## What you will do
From the entries below, reproduce exactly the line containing "利用規約 (148, 206)", the line containing "特定商取引法について (95, 1052)", and every line in between, with nothing added.

Collected data entries:

■ ■ ■ ■ ■

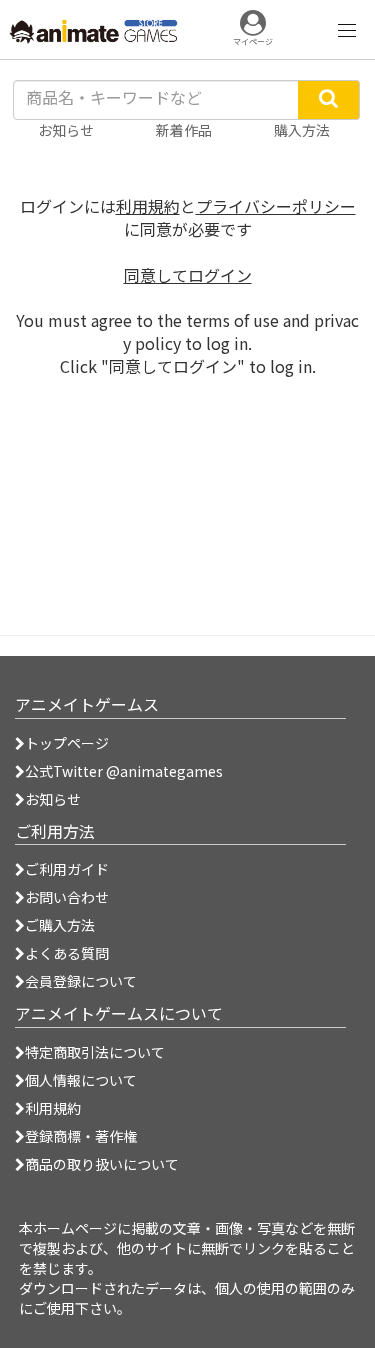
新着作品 (184, 130)
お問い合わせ (67, 897)
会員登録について (81, 981)
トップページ (67, 743)
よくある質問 (67, 953)
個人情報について (81, 1080)
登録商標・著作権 (81, 1136)
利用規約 (148, 206)
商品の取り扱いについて (102, 1164)
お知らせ (53, 799)
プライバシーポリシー (276, 206)
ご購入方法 (60, 925)
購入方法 (302, 130)
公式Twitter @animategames (124, 771)
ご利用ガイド (67, 869)
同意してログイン (188, 275)
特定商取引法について (95, 1052)
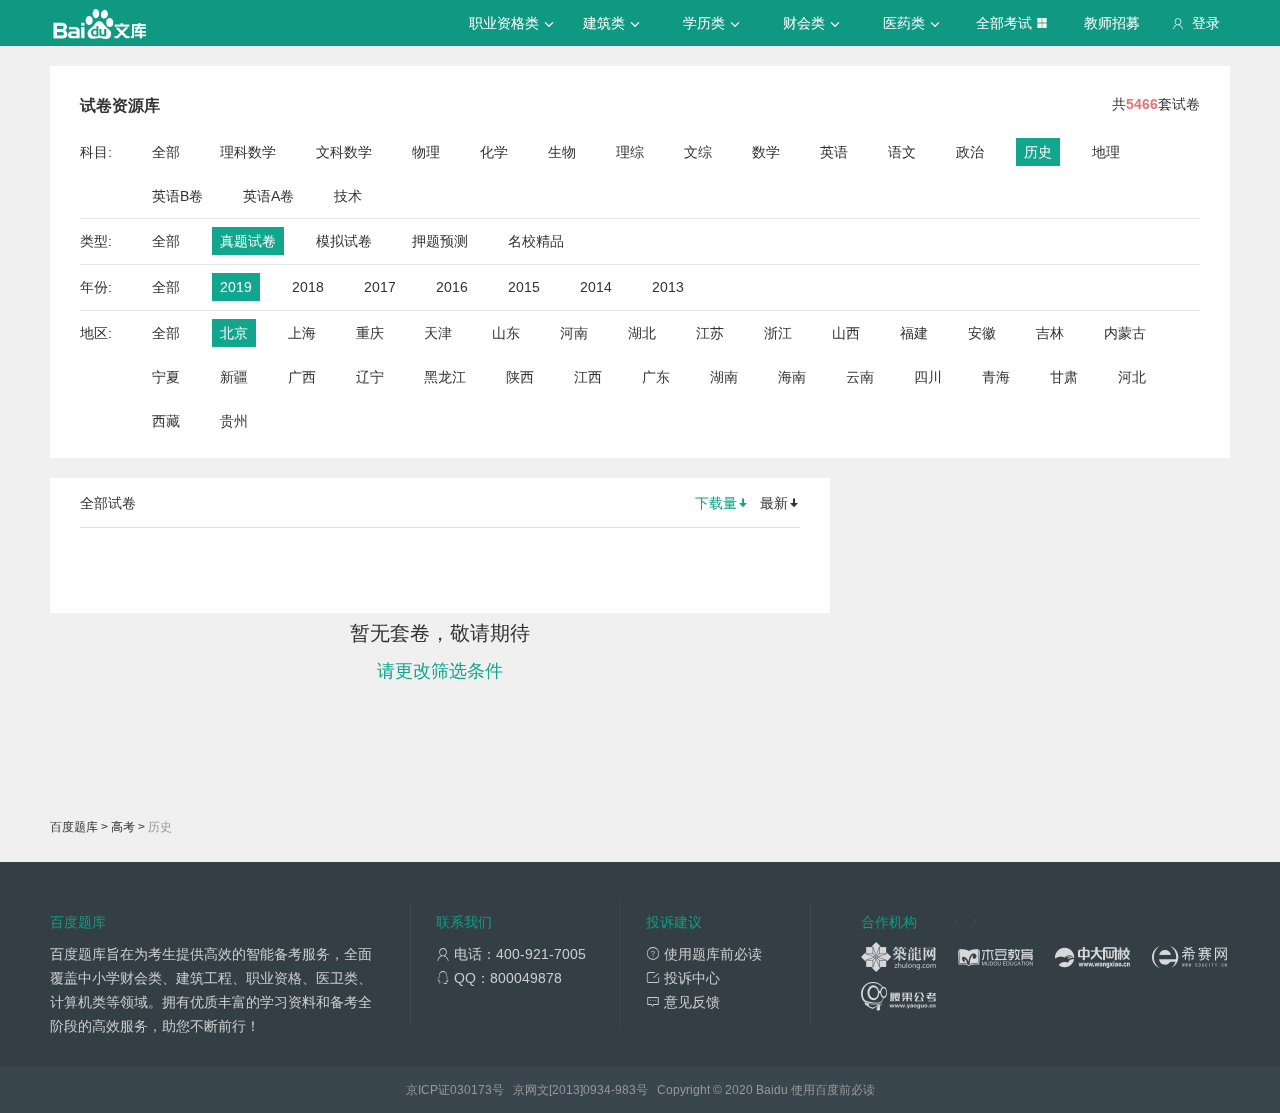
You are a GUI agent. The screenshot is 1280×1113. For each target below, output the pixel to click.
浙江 (778, 333)
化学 (494, 152)
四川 (928, 377)
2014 (596, 287)
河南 (574, 333)
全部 (166, 152)
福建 (914, 333)
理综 (630, 152)
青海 (996, 377)
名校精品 (536, 241)
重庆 (370, 333)
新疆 (234, 377)
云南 (860, 377)
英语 (834, 152)
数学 (766, 152)
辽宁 (370, 377)
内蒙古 (1125, 333)
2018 (308, 287)
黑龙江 (445, 377)
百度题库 (74, 827)
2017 (380, 287)
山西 (846, 333)
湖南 (724, 377)
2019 (236, 287)
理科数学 (248, 152)
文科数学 (344, 152)
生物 (562, 152)
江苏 (710, 333)
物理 (426, 152)
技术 (348, 196)
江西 (588, 377)
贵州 (234, 421)
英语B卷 (177, 196)
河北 (1132, 377)
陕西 (520, 377)
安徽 (982, 333)
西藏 (166, 421)
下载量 (716, 503)
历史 (1038, 152)
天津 (438, 333)
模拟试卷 (344, 241)
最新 (774, 503)
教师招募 (1112, 23)
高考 (123, 827)
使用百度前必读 (833, 1090)
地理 (1106, 152)
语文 (902, 152)
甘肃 (1064, 377)
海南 (792, 377)
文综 (698, 152)
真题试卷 (248, 241)
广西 (302, 377)
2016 (452, 287)
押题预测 (440, 241)
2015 (524, 287)
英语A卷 (268, 196)
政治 (970, 152)
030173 (471, 1090)
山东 (506, 333)
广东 (656, 377)
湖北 (642, 333)
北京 (234, 333)
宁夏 (166, 377)
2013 (668, 287)
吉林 (1050, 333)
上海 (302, 333)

■ ■ ■ ■ ■

## Response below
利用規約 (148, 206)
商品の取り扱いについて (102, 1164)
お知らせ (53, 799)
プライバシーポリシー (276, 206)
ご購入方法 (60, 925)
購入方法 (302, 130)
公式Twitter @animategames (124, 771)
ご利用ガイド (67, 869)
同意してログイン (188, 275)
特定商取引法について (95, 1052)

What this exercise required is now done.